Fenofibrate increases serum creatinine in a patient with familial nephropathy associated to hyperuricemia.

BACKGROUND

Kidney function progressively deteriorates in patients with familial juvenile hyperuricemiac nephropathy (FJHN, OMIN 162000) and chronic renal disease is commonly associated to dyslipidemia. We report for the first time abrupt renal insufficiency in a patient with FJHN and hypertrygliceridemia following fenofibrate administration.

CASE REPORT

A 53-year-old man was diagnosed clinically with FJHN at age 24 years which was subsequently confirmed by genotypic analysis of the UMOD gene at age 40 years. His mother and two brothers suffered the disease. At that time, renal size and function were normal, as was his blood pressure and serum lipids. At age 34 years, serum urate was 8.5 mg/dL and creatinine 1.7 mg/dL (GFR, 58 mL/min/1.73 m2). He was treated with allopurinol, losartan, and lovastatin. Serum TG levels ranged between 150 and 250 mg/dL. At age 52 years, serum urate was 4.1 mg/dL, creatinine 3.2 mg/dL, LDLc 99 mg/dL (atorvastatin 40 mg/d), and TG 275 mg/dL. Fenofibrate (160 mg/d) was added. One month later, serum creatinine increased to 4.2 mg/dL and TG decreased to 125 mg/dL. He did not complain of muscle pain, weakness, or changes in urinary frequency or color and rabdomyolysis was discarded.

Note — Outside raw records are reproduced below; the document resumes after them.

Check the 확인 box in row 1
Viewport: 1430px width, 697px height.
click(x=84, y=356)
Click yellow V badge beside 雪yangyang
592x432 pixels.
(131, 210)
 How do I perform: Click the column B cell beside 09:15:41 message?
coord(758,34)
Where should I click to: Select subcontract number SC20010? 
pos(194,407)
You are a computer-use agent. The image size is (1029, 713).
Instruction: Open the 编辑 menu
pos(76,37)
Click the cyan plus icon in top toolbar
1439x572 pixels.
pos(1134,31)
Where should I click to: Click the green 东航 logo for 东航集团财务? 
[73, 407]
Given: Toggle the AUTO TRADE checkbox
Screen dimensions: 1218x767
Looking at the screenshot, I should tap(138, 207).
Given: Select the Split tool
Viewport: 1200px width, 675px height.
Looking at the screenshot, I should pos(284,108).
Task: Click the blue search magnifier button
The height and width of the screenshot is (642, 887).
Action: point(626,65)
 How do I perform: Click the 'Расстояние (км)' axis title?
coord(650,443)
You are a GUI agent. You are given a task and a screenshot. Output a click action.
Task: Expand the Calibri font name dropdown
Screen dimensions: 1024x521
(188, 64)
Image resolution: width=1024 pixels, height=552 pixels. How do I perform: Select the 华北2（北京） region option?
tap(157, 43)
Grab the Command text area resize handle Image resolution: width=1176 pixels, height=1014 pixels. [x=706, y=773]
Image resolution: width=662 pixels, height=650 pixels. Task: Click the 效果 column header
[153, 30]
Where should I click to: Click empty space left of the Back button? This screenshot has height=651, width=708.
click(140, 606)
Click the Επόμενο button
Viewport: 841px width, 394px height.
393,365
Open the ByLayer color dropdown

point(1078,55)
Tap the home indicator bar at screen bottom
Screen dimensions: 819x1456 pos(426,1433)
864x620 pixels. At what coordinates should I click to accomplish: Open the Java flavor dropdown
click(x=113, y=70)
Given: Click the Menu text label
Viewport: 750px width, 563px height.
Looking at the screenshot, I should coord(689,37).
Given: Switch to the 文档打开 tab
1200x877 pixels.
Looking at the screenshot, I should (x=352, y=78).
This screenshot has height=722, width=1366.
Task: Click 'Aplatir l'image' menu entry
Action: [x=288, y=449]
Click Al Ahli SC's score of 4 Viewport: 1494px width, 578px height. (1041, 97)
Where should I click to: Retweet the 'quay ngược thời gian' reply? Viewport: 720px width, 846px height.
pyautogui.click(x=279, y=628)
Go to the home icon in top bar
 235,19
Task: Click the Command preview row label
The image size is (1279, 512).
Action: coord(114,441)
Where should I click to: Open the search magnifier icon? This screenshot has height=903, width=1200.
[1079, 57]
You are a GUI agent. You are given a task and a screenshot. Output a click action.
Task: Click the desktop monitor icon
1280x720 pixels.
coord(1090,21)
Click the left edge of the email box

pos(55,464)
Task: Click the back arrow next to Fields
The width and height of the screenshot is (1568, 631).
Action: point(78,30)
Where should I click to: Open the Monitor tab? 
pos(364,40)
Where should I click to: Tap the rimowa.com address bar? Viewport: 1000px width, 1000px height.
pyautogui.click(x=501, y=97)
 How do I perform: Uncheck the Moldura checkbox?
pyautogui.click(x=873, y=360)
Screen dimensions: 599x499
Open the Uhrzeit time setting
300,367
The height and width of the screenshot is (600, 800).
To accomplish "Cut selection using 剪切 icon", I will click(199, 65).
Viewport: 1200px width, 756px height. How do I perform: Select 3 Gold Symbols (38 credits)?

Fenofibrate was withheld and three months later serum creatinine decreased to baseline levels (3.2 mg/dL) and TG increased to 197 mg/dL.

CONCLUSION

To our knowledge, this is the first patient with FJHN in whom fenofibrate administration was associated to a further impairment in renal function not attributable to rabdomyolysis.